Atomic and maximal function characterizations of Musielak–Orlicz–Hardy spaces associated to non-negative self-adjoint operators on spaces of homogeneous type

Abstract

Let $\mathcal{X}$ be a metric space with doubling measure and $L$ a non-negative self-adjoint operator on $L^2(\mathcal{X})$ whose heat kernels satisfy the Gaussian upper bound estimates. Assume that the growth function $\varphi:\ \mathcal{X}\times[0,\infty) \to[0,\infty)$ satisfies that $\varphi(x,\cdot)$ is an Orlicz function and $\varphi(\cdot,t)\in {\mathbb A}_{\infty}(\mathcal{X})$ (the class of uniformly Muckenhoupt weights). Let $H_{\varphi,\,L}(\mathcal{X})$ be the Musielak-Orlicz-Hardy space defined via the Lusin area function associated with the heat semigroup of $L$. In this article, the authors characterize the space $H_{\varphi,\,L}(\mathcal{X})$ by means of atoms, non-tangential and radial maximal functions associated with $L$. In particular, when $\mu(\mathcal{X})<\infty$, the local non-tangential and radial maximal function characterizations of $H_{\varphi,\,L}(\mathcal{X})$ are obtained.
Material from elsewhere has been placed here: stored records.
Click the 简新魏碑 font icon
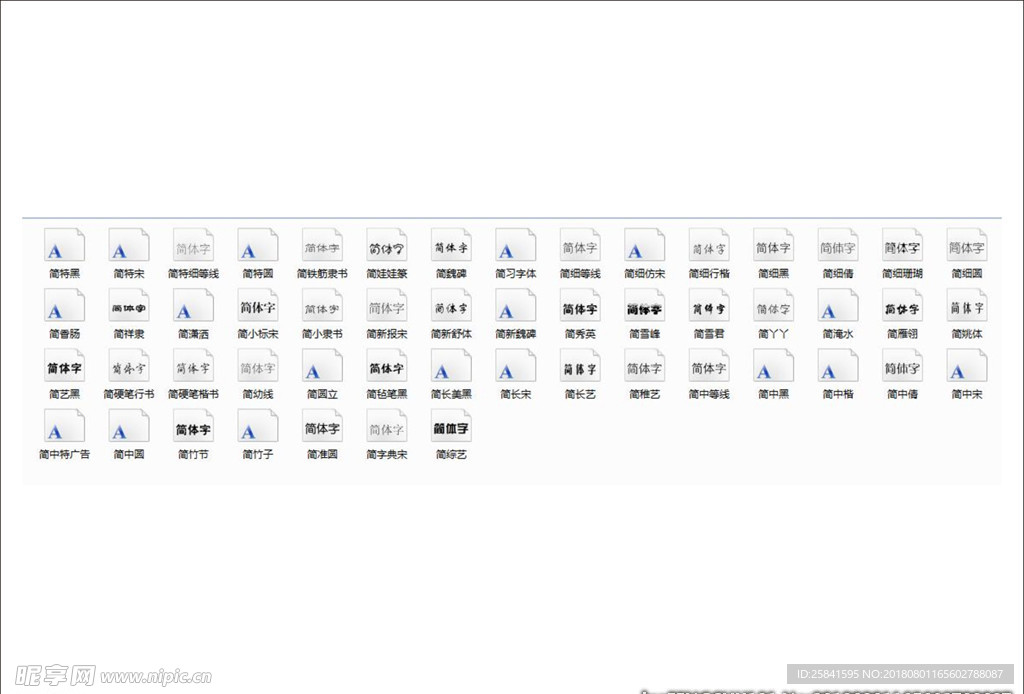The width and height of the screenshot is (1024, 694). point(515,306)
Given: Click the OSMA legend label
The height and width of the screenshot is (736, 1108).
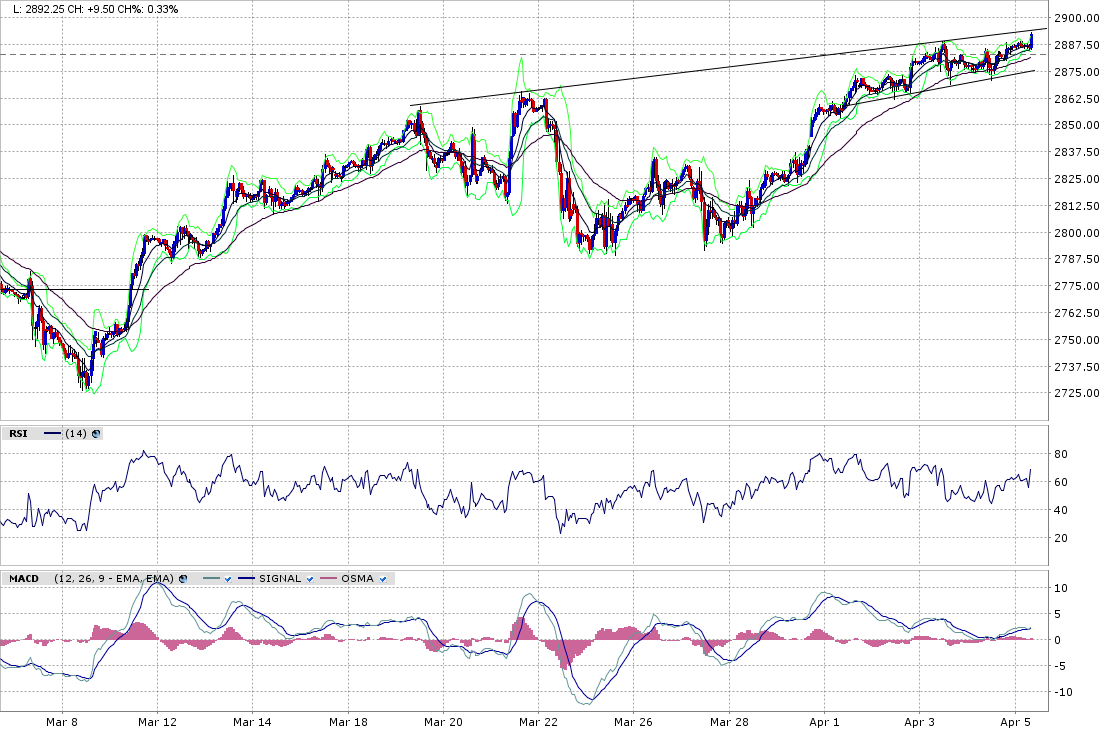Looking at the screenshot, I should (x=357, y=578).
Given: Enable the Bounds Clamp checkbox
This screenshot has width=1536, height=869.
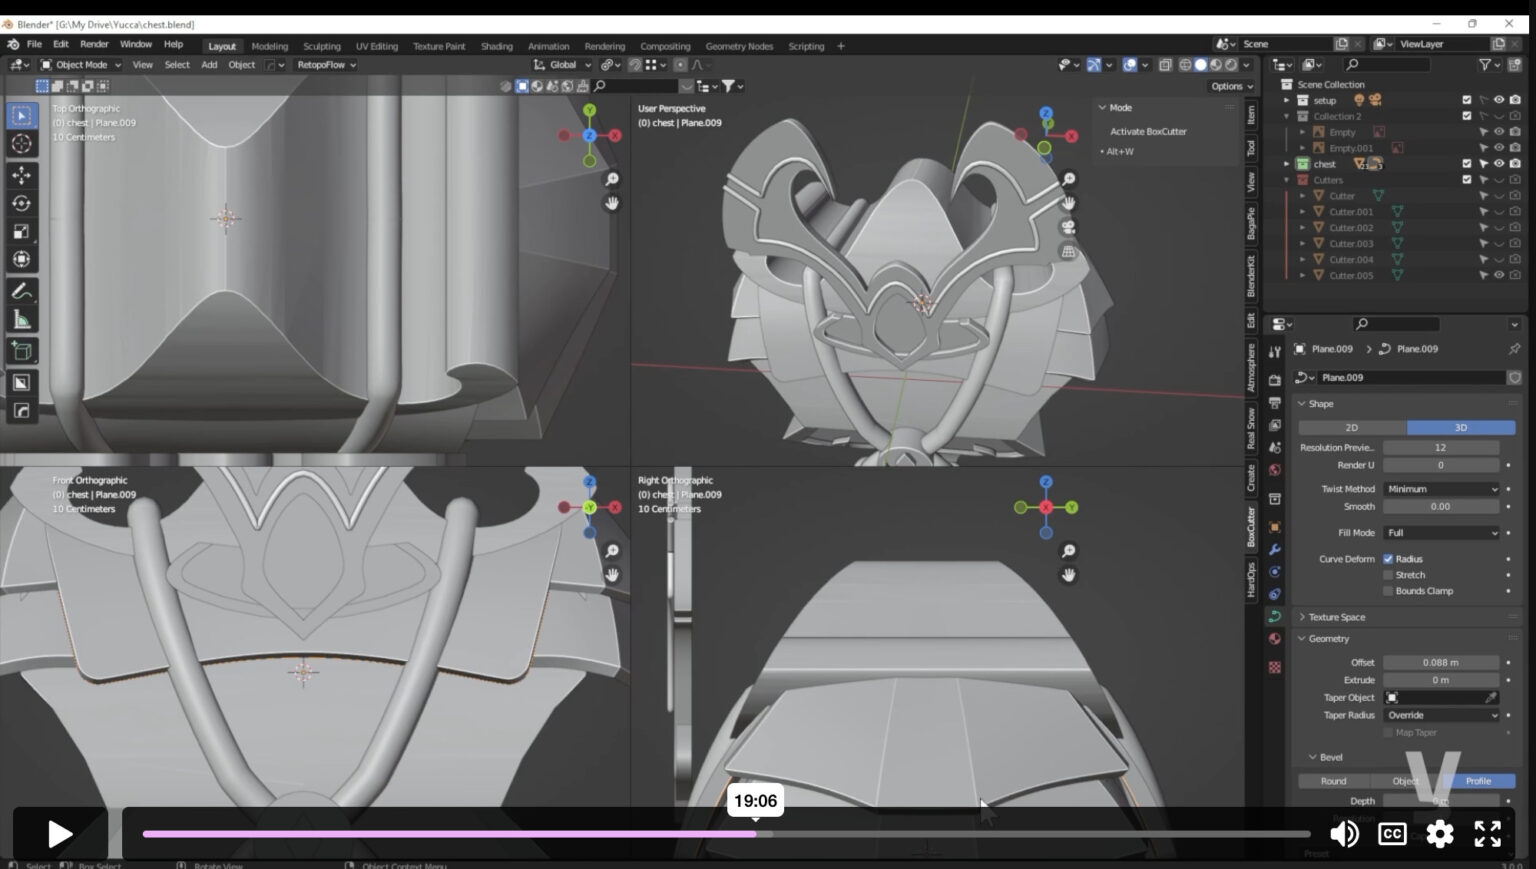Looking at the screenshot, I should (x=1388, y=591).
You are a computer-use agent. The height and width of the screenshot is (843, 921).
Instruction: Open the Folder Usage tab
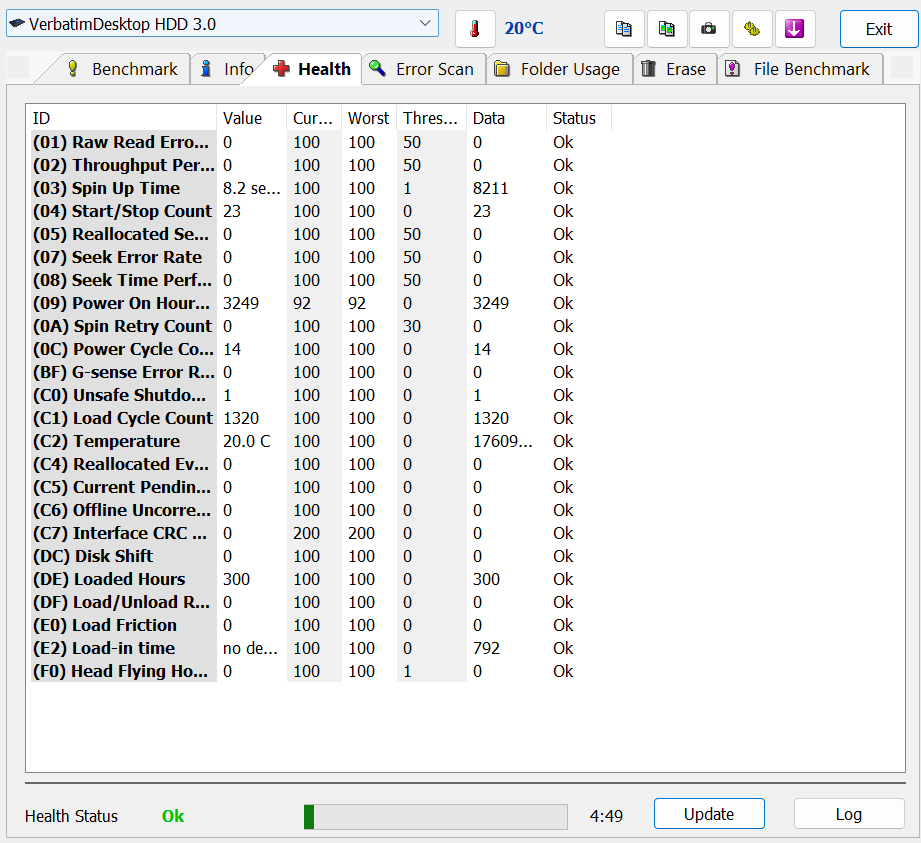coord(558,69)
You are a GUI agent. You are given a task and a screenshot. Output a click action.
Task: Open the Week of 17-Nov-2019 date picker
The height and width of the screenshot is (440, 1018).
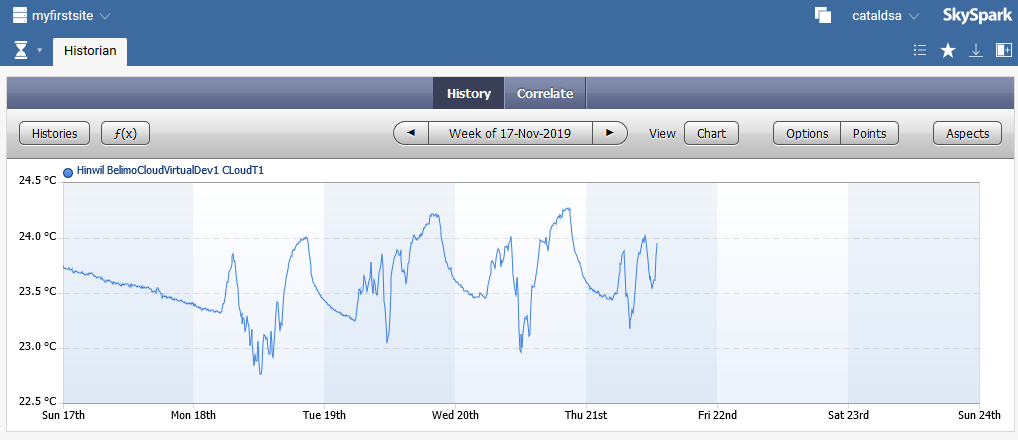510,133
As applications, the authors obtain various maximal function and the atomic characterizations of the "geometric" Musielak-Orlicz-Hardy spaces $H_{\varphi,\,r}(\Omega)$ and $H_{\varphi,\,z}(\Omega)$ on the strongly Lipschitz domain $\Omega$ in $\mathbb{R}^n$ associated with second-order self-adjoint elliptic operators with the Dirichlet and the Neumann boundary conditions; even when $\varphi(x,t):=t$ for any $x\in\mathbb{R}^n$ and $t\in[0,\infty)$, the equivalent characterizations of $H_{\varphi,\,z}(\Omega)$ given in this article improve the known results via removing the assumption that $\Omega$ is unbounded.